Na última parte do texto, Mészáros refere-se à educação como uma “transcendência positiva da autoalienação do trabalho”, pois partindo das condições desumanizantes da alienação a que as pessoas são submetidas, conclui que para a mudança dessa condição é indispensável uma intervenção consciente em todos os domínios e níveis da existência individual e social. O autor parte da premissa que a origem de todos os tipos de alienação está a histórica alienação do trabalho, de modo que a superação da condição de alienado deve necessariamente passar pela reestruturação radical da relação do homem com seu trabalho; por isso, não há espaço para a simples negação do capitalismo, sendo necessário ir além e realizar uma nova ordem social metabólica sem qualquer traço da ordem social anterior. Neste sentido, afirma Mészáros que “o papel da educação é soberano, tanto para a elaboração de estratégias apropriadas e adequadas para mudar as condições objetivas de reprodução, como para a automudança consciente dos indivíduos chamados a concretizar a criação de um ordem social metabólica radicalmente diferente” (p. 65).

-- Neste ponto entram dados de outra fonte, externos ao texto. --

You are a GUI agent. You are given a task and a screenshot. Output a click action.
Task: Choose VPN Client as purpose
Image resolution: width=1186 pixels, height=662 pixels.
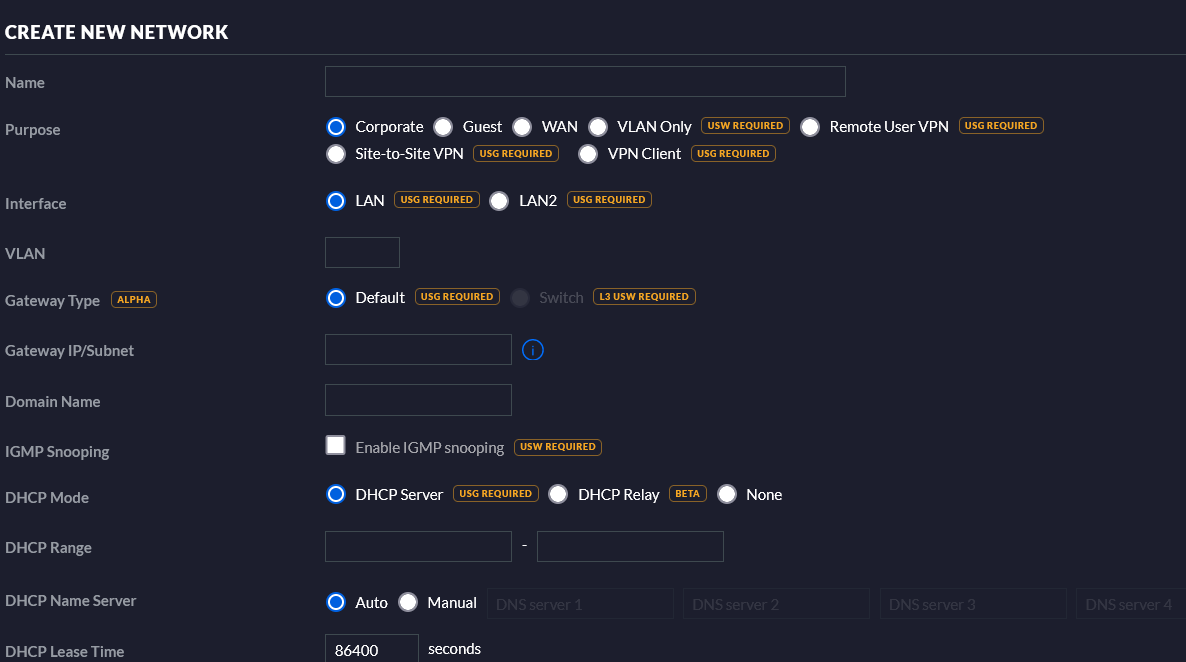pyautogui.click(x=588, y=154)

Afirma ainda o autor que a automudança consciente é o modo pelo qual os indivíduos terão a possibilidade de construir uma nova ordem social tomando decisões consciente soba forma de gestão de sua própria vida, estabelecendo assim  um controle consciente dos processos sociais que agora serão regidos pelas necessidades humanas e não mais pelas necessidades artificiais impostas pelo sistema capitalista.  

Para que isto ocorra, é indispensável a universalização da educação e do trabalho como ferramenta fundamental para a solução da alienação do trabalho; entretanto, tal universalização somente terá espaço quando se estabelecer entre os homens uma igualdade verdadeira e não meramente formal, situações que somente podem ser concebidas se olharmos para além do capital. Neste sentido, segundo Mészáros, vivemos o momento oportuno e urgente para tais reformulações, pois a crise estrutural do capital global que se apresenta neste momento histórico evidencia uma condição de transição e, sendo assim, oferece um espaço histórico e social aberto e propício para a ruptura com a lógica do capital, bem como a elaboração de planos estratégicos que levem para além do capital.

Por fim, Mészáros encerra o texto chamando a atenção para a urgente necessidade da realização destes projetos de reestruturação essencial da sociedade para além da ordem destrutiva do capital por meio da educação.


REFERÊNCIA BIBLIOGRÁFICA

MÉSZÁROS, István. (2005). Educação para Além do Capital. 2.º. ed. São Paulo: Boitempo Editorial, 2008 (Mundo do Trabalho).